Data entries
____________

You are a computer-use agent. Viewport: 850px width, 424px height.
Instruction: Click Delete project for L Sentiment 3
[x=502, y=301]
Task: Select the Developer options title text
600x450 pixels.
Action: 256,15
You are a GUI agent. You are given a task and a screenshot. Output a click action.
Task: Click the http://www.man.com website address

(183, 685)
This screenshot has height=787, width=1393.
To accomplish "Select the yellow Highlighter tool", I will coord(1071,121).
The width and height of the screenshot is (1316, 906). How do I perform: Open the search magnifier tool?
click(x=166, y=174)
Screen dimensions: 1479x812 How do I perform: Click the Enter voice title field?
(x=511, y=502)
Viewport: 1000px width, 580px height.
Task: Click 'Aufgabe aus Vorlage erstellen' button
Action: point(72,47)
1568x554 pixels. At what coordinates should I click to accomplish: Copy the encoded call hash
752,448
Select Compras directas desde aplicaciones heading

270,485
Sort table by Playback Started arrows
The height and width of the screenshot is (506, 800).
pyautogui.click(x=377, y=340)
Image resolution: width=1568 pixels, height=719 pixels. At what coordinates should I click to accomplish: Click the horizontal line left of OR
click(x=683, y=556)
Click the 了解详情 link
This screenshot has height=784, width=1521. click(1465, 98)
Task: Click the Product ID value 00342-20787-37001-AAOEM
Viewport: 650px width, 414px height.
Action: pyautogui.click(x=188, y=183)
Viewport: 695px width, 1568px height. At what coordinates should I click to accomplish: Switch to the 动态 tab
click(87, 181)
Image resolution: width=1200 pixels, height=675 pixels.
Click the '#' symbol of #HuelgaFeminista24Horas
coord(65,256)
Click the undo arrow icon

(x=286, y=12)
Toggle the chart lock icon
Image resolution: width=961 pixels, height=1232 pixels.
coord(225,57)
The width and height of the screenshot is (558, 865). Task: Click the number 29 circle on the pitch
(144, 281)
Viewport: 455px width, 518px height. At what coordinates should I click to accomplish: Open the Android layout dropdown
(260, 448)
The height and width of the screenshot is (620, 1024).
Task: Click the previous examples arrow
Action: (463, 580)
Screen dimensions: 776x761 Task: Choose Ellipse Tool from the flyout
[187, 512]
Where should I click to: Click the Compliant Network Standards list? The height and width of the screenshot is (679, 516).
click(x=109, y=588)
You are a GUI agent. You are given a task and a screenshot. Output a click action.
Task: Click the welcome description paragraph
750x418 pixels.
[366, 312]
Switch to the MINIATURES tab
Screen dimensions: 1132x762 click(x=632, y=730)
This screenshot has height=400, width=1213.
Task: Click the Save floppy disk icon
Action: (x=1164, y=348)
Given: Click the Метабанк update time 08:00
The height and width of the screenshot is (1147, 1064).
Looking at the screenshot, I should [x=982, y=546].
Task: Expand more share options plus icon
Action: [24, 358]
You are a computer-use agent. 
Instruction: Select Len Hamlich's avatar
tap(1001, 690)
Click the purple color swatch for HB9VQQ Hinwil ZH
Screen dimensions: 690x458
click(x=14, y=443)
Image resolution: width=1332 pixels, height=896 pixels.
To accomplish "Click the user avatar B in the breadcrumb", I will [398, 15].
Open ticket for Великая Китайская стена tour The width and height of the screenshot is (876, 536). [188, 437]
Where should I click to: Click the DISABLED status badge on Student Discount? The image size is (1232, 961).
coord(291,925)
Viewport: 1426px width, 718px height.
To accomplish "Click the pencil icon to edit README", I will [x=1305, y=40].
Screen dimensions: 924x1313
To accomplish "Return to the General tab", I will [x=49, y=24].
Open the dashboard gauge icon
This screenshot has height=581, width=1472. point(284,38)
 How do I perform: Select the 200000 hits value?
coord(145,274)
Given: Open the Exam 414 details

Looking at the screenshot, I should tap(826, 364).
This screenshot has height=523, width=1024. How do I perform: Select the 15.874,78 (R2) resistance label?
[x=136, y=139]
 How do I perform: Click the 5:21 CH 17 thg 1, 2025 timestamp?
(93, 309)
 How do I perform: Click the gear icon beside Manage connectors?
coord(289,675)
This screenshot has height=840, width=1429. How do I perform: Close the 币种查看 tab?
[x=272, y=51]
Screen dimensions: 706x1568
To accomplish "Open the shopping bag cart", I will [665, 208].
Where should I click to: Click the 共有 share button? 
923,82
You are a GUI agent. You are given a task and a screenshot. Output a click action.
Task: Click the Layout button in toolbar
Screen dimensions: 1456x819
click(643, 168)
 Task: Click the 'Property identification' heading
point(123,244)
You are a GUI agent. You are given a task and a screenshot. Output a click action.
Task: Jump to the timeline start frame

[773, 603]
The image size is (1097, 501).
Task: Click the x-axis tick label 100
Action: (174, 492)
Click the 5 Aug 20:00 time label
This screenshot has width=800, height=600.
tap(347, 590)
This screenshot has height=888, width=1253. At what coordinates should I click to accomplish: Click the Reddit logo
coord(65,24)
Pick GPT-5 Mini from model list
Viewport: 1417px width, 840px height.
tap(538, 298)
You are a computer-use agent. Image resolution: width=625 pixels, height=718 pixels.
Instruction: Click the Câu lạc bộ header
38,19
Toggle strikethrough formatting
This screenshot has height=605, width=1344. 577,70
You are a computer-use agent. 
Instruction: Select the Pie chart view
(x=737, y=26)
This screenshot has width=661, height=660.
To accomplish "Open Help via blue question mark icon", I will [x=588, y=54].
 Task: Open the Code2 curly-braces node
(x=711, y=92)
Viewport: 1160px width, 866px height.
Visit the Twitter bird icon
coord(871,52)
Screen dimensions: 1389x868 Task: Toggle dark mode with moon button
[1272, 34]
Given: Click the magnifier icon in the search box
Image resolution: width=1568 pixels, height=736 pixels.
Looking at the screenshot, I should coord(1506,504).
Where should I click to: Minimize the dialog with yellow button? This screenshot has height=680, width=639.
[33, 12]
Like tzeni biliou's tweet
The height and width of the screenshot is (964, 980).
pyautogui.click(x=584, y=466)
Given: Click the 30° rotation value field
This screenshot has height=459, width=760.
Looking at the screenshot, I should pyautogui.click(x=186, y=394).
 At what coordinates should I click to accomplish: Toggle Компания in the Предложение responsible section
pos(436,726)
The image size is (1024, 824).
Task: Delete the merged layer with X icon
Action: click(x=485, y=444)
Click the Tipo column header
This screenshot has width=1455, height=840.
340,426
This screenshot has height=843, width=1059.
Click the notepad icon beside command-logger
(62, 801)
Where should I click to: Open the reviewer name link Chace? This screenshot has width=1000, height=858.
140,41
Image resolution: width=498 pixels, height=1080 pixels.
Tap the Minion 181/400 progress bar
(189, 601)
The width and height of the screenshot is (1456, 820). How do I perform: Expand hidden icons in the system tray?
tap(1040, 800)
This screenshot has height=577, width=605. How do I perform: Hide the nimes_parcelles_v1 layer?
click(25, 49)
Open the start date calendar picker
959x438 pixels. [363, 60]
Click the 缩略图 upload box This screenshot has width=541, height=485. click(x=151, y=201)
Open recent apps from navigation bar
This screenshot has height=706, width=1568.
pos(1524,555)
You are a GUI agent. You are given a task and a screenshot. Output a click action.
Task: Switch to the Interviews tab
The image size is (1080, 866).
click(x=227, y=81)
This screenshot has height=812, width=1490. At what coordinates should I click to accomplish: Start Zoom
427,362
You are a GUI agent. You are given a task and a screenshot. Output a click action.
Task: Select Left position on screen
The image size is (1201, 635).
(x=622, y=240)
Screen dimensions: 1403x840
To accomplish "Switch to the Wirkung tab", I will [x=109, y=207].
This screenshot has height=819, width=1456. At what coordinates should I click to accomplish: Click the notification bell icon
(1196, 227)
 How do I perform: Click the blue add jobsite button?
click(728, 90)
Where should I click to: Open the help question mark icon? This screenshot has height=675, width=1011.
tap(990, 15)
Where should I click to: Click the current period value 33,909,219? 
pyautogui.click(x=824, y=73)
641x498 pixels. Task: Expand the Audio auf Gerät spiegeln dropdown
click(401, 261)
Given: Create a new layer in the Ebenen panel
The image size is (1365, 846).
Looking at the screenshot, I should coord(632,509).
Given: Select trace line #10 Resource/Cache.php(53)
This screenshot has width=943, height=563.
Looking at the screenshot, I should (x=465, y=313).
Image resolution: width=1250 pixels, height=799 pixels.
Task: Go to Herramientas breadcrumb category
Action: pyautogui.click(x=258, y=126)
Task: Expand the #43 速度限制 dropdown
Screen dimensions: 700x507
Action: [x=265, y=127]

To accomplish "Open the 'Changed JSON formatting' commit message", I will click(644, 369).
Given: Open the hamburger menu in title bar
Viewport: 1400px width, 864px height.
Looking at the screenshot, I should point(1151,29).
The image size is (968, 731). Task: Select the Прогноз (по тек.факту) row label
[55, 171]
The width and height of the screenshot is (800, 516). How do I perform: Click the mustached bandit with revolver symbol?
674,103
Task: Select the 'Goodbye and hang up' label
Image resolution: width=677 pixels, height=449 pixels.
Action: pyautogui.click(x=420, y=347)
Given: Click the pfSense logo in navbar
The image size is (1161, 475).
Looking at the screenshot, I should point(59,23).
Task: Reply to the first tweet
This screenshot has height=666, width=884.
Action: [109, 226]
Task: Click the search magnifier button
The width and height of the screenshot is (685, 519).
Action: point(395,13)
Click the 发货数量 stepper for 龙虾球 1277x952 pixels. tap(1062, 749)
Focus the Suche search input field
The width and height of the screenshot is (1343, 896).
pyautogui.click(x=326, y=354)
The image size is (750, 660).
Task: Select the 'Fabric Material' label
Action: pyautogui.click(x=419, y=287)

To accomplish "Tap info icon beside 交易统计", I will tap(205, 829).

____________

## Exercise goal
Begin at the line that contains "Click the 5 Aug 20:00 time label" and stop after the line that contains "(x=711, y=92)", rewriting only that stretch of the data with "Reddit logo" swapped for "Reddit icon" and everything else left unchanged.

## Task output
Click the 5 Aug 20:00 time label
This screenshot has width=800, height=600.
tap(347, 590)
This screenshot has height=888, width=1253. At what coordinates should I click to accomplish: Click the Reddit icon
coord(65,24)
Pick GPT-5 Mini from model list
Viewport: 1417px width, 840px height.
tap(538, 298)
You are a computer-use agent. Image resolution: width=625 pixels, height=718 pixels.
Instruction: Click the Câu lạc bộ header
38,19
Toggle strikethrough formatting
This screenshot has height=605, width=1344. 577,70
You are a computer-use agent. 
Instruction: Select the Pie chart view
(x=737, y=26)
This screenshot has width=661, height=660.
To accomplish "Open Help via blue question mark icon", I will [x=588, y=54].
 Task: Open the Code2 curly-braces node
(x=711, y=92)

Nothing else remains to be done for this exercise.